Se l'ansia da prestazione si nutre delle statistiche

  • A
  • A
  • A

Hegel dice che la lettura del giornale è la preghiera mattutina dell’uomo moderno. Per dieci anni la mia preghiera mattutina, prima ancora d’alzarmi dal letto, è stata guardare i risultati delle notti NBA. La NBA ha la peculiarità di venire di notte, come la Befana, Babbo Natale e altre creature immaginarie, lasciando sul tuo comodino pacchi e pacchi di statistiche e highlights da scartare il mattino dopo. I numeri mattutini per me hanno sempre sostituito la caffeina. Negli anni del liceo, ogni mattina, con la mia faccia ancora a fondo nel cuscino, mio padre si sedeva al PC di camera mia e leggeva per me: “Cleveland vince a Boston 112 a 98. Lebron James: 27 punti, 11 rimbalzi, 6 assist… Mo Williams: 12 punti, 3 rimbalzi, 5 assist…” eccetera.

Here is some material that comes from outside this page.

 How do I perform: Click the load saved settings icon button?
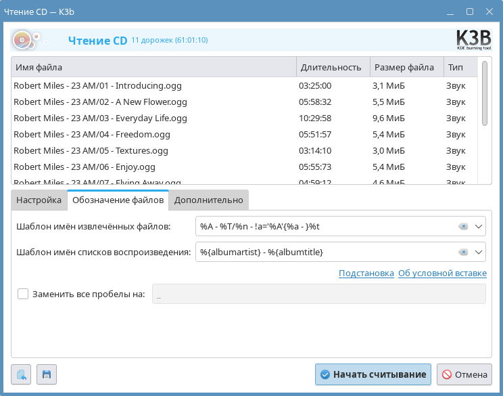(x=22, y=374)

La ripetizione di questa trinità cestistica, punti – rimbalzi – assist, aveva il potere di farmi resuscitare dal sonno. Poi sono arrivati i cellulari e la recitazione di questa nenia è diventata una preghiera solitaria. Finché una mattina mi sono osservato da fuori e mi son reso conto che ormai guardavo solo i numeri: un’azionista che sfogliava gli indici di borsa.

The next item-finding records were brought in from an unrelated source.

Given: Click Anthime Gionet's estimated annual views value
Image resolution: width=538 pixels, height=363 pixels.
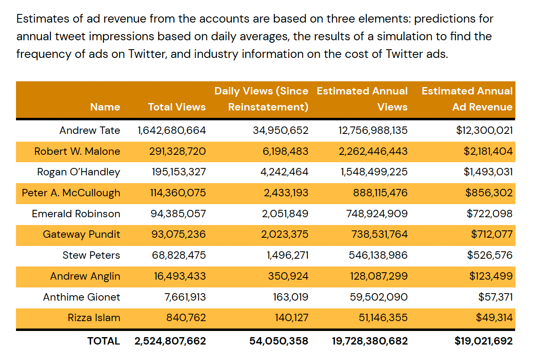Looking at the screenshot, I should 378,297.
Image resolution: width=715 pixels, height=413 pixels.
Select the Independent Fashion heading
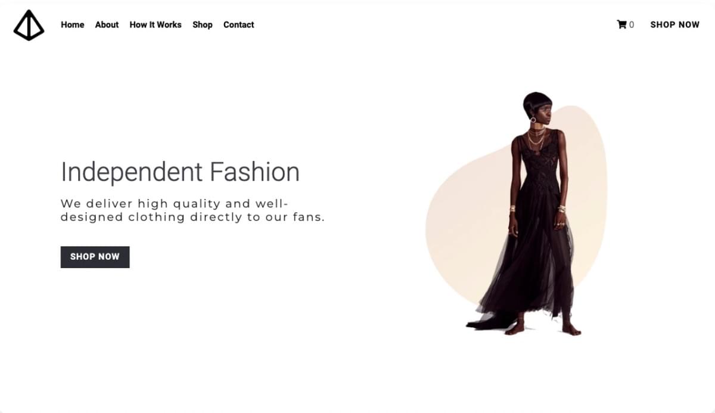pos(180,172)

Ho giocato la mia adolescenza nel vivaio di un’importante squadra di pallacanestro, in un periodo della vita in cui i numeri ti salvano e ti uccidono di continuo. I numeri davano a me e ai miei compagni l’illusione di capire il basket, proprio perché stavano lì a disposizione di tutti. Non eravamo nerd del basket, o comunque nulla di paragonabile ai “nerd del calcio”. Nelle discussioni cestistiche da bar il rapporto con le statistiche è molto più familiare. Nella mia squadra c’erano i fan di Lebron e i fan di Kobe. Gli uni snocciolavano la media rimbalzi e assist di Lebron, di gran lunga migliore. Gli altri chiamavano in causa i punti segnati, appellandosi anche alla iconica gara da 81 punti.